You really are attacking a straw man.  I can only assume it's a Pavlovian reaction - any connected mention of coca cola and santa claus gets you frothing at the mouth.

I never said coca cola invented santa.  I never said coca cola changed his colours.  Why you insist that this is what I must have been saying is quite beyond me.

Just going on the particular Nast image which happens to be the closest to the coke santa there a quite a number of differences.  Different hat, no wide black belt, white fur somewhat absent, different body morphology (yes coke santa is plump but in that Nast image he is an obese balloon - not the image coke projected or has become the mainstay in the common mind) sack rather than backpack, different buttons.  Sure there is quite a lot of familiarity but no one is arguing the coke santa is not based off that.

Also have a look at a couple of other Nast images and you'll see that there was quite a lot of variation which was not amplified, or reworked by coke.
https://www.alamy.com/stock-photo-santa-claus-on-a-rooftop-carrying-a-decorated-christmas-tree-1860s-10123007.html  (Pretty sure the colouring is a later artifact, just as a note, not that it matters.)
https://www.alamy.com/stock-photo-harpers-1863-01-thomas-nast-santa-claus-137330669.html  (Probably a political satire but honestly enough wiggle room still for santa to be depicted in stars and stripes, blue presumably included.)
https://www.alamy.com/stock-photo-santa-claus-speaking-to-a-child-on-the-telephone-hello-little-one-10123044.html  Sort of half and half.
There are a number of others more closely corresponding to the third above.  The point being that the focus on one particular image does not correctly represent the breadth of Nast's Santa.  He depicted several quite varied santa's during his career.

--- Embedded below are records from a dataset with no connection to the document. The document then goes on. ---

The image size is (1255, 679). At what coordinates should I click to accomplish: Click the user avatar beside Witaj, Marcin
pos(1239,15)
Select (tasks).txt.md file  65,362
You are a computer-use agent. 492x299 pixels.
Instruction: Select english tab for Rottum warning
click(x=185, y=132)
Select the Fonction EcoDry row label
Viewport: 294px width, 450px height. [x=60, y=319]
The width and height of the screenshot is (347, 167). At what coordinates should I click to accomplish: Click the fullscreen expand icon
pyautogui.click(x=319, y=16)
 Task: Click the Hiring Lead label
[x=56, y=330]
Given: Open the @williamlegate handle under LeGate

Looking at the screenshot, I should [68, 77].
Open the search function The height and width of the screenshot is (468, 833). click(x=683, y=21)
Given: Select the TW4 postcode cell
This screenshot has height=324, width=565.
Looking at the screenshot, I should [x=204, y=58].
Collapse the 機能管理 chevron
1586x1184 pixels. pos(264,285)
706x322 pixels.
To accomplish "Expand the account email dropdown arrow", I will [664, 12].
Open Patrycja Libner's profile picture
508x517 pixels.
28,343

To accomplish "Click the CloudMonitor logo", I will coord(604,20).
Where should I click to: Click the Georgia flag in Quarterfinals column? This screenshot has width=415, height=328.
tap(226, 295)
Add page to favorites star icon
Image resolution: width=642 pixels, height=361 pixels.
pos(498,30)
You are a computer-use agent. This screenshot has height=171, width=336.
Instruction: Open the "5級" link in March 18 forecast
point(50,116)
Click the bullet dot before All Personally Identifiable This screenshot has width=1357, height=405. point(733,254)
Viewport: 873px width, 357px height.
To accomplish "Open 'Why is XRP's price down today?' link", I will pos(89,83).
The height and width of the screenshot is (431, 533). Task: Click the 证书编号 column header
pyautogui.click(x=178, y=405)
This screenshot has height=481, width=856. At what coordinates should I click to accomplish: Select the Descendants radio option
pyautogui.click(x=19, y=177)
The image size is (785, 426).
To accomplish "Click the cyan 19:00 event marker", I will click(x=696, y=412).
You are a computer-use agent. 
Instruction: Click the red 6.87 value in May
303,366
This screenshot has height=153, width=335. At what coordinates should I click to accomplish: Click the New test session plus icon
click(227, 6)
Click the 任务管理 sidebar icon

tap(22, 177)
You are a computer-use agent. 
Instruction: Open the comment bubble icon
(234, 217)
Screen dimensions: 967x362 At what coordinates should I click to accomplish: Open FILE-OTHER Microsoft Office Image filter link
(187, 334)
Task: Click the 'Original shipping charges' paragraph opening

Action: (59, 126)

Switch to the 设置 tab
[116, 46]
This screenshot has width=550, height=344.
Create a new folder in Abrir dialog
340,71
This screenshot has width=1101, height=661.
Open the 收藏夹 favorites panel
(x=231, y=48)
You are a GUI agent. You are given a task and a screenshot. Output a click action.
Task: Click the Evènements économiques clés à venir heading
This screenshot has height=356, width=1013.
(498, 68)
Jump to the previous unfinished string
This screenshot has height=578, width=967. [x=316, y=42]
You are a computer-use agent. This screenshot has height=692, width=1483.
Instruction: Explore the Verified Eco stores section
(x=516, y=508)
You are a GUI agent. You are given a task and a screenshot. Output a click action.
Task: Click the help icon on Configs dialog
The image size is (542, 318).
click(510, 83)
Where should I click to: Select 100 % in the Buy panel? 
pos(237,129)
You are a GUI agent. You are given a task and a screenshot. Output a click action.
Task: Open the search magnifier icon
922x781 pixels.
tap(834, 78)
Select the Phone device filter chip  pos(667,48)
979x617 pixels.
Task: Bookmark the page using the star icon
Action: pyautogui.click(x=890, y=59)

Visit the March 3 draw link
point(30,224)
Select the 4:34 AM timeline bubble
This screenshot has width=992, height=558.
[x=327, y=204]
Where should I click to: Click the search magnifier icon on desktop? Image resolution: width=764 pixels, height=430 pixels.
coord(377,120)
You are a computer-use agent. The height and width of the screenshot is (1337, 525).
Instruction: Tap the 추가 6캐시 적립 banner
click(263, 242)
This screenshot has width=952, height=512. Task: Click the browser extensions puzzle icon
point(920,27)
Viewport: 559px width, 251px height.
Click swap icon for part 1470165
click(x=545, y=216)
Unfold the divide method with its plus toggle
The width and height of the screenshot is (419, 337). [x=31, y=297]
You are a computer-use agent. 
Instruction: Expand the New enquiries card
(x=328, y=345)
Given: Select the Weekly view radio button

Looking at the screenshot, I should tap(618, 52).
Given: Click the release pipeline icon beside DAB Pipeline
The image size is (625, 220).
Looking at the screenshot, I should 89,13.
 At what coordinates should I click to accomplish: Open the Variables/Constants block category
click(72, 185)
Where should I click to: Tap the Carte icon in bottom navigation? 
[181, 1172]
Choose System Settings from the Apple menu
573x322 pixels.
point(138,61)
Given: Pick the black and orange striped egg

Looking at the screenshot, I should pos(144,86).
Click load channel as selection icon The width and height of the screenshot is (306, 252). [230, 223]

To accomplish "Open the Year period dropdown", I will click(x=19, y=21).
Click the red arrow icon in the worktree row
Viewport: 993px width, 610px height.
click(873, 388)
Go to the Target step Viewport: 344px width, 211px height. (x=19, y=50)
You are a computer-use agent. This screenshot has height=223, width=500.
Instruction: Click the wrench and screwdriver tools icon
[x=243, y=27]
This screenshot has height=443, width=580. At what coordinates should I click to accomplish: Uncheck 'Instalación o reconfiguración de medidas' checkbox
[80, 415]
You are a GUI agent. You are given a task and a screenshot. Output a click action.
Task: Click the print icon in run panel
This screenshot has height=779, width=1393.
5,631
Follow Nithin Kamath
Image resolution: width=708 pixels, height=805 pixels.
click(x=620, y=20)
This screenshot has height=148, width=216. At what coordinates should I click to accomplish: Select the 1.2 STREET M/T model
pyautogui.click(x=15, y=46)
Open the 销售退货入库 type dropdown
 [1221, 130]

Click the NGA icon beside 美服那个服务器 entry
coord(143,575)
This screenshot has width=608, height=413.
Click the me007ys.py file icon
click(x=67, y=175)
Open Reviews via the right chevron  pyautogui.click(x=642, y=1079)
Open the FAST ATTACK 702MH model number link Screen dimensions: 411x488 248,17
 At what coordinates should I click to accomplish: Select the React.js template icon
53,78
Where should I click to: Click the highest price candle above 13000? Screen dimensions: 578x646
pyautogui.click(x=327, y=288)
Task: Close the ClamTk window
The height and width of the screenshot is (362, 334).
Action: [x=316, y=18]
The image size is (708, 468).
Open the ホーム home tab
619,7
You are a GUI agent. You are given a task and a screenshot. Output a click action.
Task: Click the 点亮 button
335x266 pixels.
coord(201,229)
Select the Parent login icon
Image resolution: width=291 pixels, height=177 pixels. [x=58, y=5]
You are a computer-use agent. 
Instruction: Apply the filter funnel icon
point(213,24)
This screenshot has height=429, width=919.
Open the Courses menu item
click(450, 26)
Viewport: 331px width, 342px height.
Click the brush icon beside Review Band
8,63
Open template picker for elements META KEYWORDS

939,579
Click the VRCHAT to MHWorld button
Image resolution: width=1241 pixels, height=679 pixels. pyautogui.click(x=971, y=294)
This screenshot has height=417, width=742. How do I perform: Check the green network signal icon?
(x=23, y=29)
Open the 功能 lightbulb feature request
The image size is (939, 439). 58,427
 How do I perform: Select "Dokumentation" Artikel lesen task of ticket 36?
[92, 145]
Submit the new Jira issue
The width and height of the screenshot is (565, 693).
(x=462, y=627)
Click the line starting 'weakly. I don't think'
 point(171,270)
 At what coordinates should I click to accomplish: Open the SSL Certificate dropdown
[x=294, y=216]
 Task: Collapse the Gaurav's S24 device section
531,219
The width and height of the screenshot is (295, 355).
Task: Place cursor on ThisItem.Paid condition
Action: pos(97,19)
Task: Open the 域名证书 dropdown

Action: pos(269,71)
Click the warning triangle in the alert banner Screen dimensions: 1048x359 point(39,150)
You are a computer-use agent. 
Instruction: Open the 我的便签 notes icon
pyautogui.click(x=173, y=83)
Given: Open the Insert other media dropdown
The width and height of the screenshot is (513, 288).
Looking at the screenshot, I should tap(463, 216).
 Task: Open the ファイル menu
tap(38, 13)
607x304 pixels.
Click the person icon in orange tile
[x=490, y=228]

And he himself was working in a developing tradition that had already spanned several decades.  Only through extreme selectivity can that image be made his iconic represenation.

Of greater relevance is that santa has not been reworked in any real fashion after coke.  Ask a child in the street what hat santa wears, or what his belt looks like.  While they may not all answer correctly they will not identify the Nast features.  The santa claus a 7 year old imagines will correspond almost point by point to the coke image.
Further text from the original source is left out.